Peut-on juger de l'évolution d'une radio périphérique à partir de trois fois vingt secondes d'écoute réparties sur deux jours? Certainement pas d'une manière suffisante pour fonder une démonstration scientifique. Mais comme on est sur un blog, on peut se livrer à cette petite expérience sur la validité des micro-échantillons aléatoires.

Comme nous l'explique Hélène Eck, la culture radiophonique s'inscrit dans la tradition familiale. Europe 1 était la radio qu'écoutait mon père. Tous les matins, et dans la voiture. "Signé Furax" avec Francis Blanche ou les jeux radiophoniques de Pierre Bellemare et Jacques Rouland sont encore pour moi des traces vivantes de cette époque. Plus tard, ma propre pratique de la radio a connu diverses évolutions, avec notamment l'arrivée des radios libres et la disponibilité ou non d'un véhicule automobile (on ne chantera jamais assez le rôle des encombrements parisiens dans l'approfondissement de la culture radio). Mais j'ai toujours gardé au fond de l'oreille cette familiarité pour certaines voix, certains noms. Parmi les petites choses que l'on perçoit sans y penser, c'est cette familiarité qui m'avait permis de remarquer que la rédaction d'Europe 1 avait constitué – avec des personnages comme Etienne Mougeotte, Jean-Claude Dassier, Robert Namias et bien d'autres – une précieuse pépinière de cadres pour TF1 après sa privatisation (1987).
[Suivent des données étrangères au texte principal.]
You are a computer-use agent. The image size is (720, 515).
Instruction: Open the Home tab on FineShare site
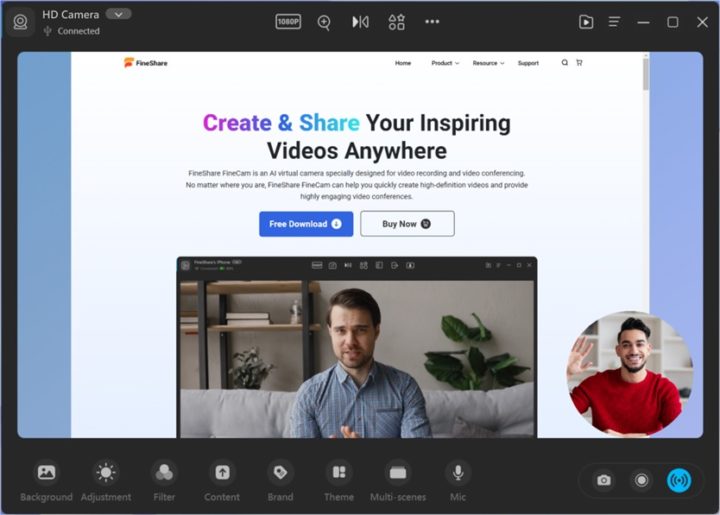(x=403, y=63)
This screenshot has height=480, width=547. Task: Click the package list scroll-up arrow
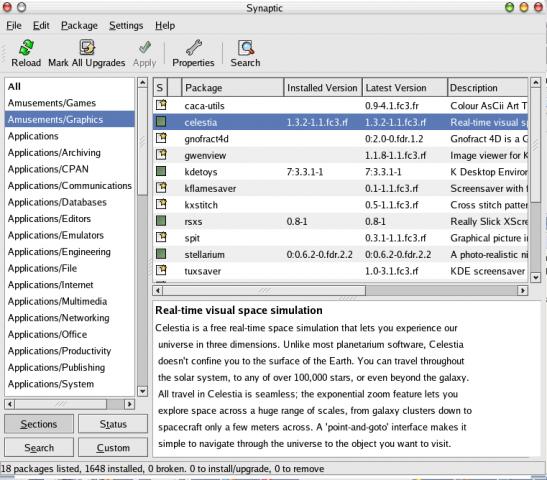tap(535, 82)
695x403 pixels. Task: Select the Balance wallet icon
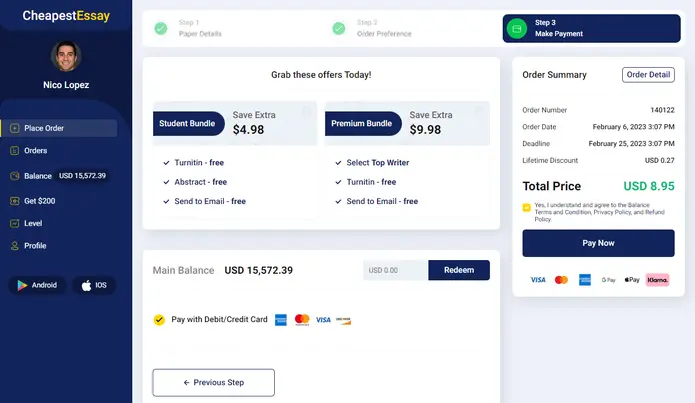point(15,176)
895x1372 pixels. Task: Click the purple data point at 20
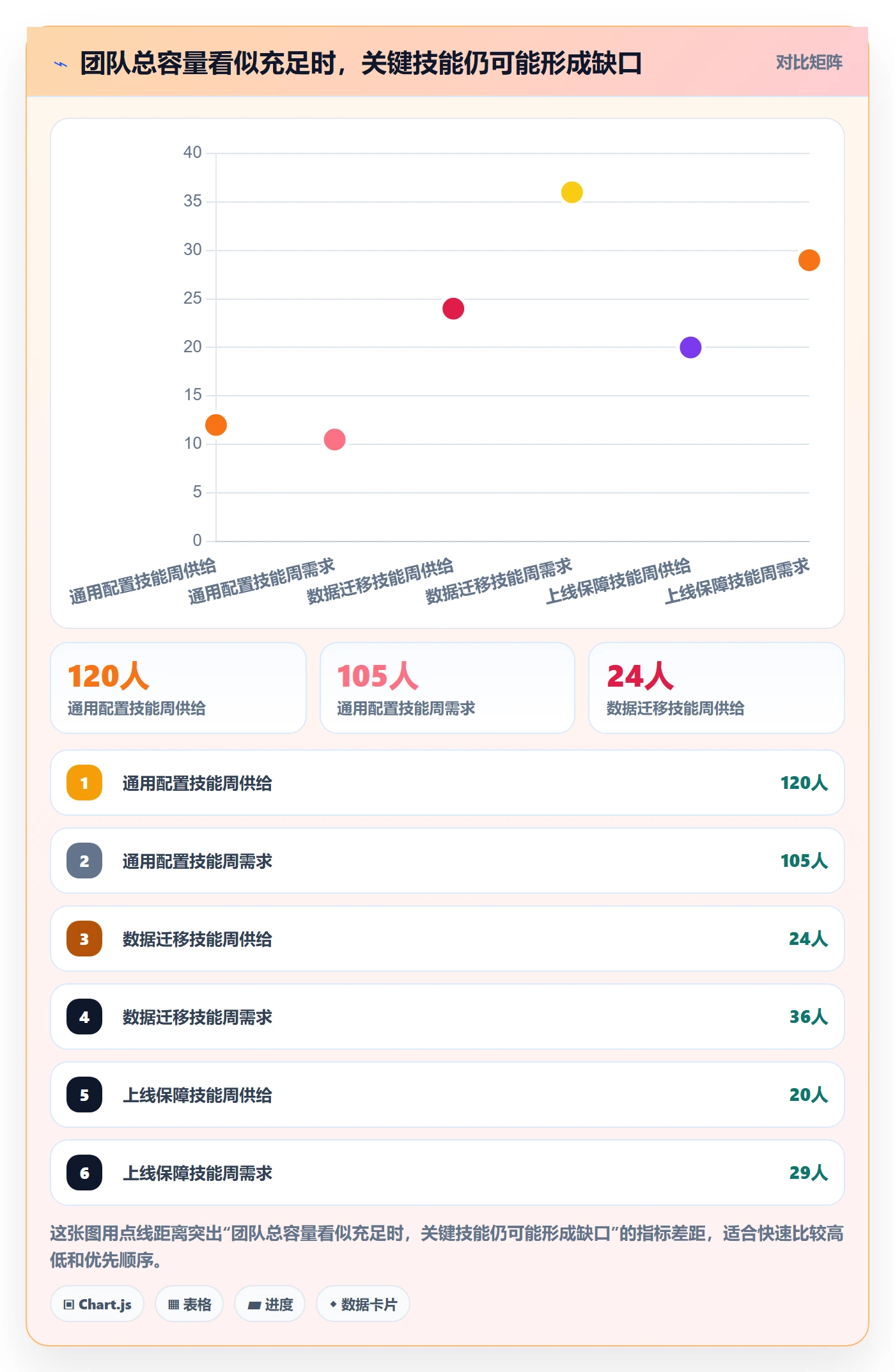click(690, 348)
Morandini hier, la première fois au téléphone avec une auditrice de 69 ans, la seconde fois annonçant Jacques Pradel, puis Fogiel passant le micro à Drucker ce matin: trois échantillons de vingt secondes, comme autant de pièces d'un puzzle, suggèrent que ce schéma s'est désormais inversé. Europe est devenu le cimetière des éléphants des anciennes gloires de la télé. Ce qui semble parfaitement approprié pour accompagner le vieillissement de son auditorat, qui n'aime rien tant que papoter des émissions de TF1 qu'il a vu la veille.